In 1973, a teacher named Joan Hodgins took her students on a hike near Whitehorse, in the Canadian territory of Yukon. Analyzing the soil, she came across small fragments of fossil teeth. At the time, they could not be identified. They had since been resting at the Natural History Museum at the University of Colorado Boulder.
A former rhinoceros
But since then, the analysis techniques have evolved. The teacher, still attached to these fossils, recently participated in their study. Surprisingly, these small teeth probably belonged to a former cousin of the rhinoceros, an imposing animal roaming the Canadian forests about 8 million years ago.
It’s a first. Before this discovery, paleontologists had found no fossil vertebrates of this period in the region.

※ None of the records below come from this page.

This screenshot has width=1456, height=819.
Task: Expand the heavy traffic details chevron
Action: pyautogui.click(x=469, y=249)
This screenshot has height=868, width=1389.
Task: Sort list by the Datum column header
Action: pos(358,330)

“In the Yukon, we have whole trucks loaded with ice-age mammal fossils, such as woolly mammoths, ancient horses and ferocious lions,” says Grant Zazula, co-author of the study. But this is the first time we have evidence of ancient mammals, such as rhinos, prior to the ice age.A different environment at the time
At that time, there was a passage between Russia and Alaska (Bering Strait). Palaeontologists had imagined that rhinoceroses could actually have taken this path. But until now, the proofs of their presence were missing. Largely because the Yukon Territory is not very conducive to fossil preservation.

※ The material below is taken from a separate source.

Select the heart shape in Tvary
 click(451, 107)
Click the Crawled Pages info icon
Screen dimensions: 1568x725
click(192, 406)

The teacher and her students were in the right place at the right time. This incredible discovery allows us today to better understand the environment that reigned at the time in the region.
In addition to the rhinoceros teeth, the researchers also explain finding fossils of ancient turtles, an old cervid and old pike. Which suggests that the surroundings were visibly warmer and wetter than today.
Regarding the rhinoceros, difficult to imagine the animal on the simple basis of these few fragments of teeth. But the researchers suggest that it could measure about two meters high for about three meters long. He was probably feeding on leaves and had no horn on his muzzle.
These animals probably died out about 4 million years ago as temperatures cooled. The ice covering the ground, the rhinoceros could no longer access the leaves. And so no longer feed.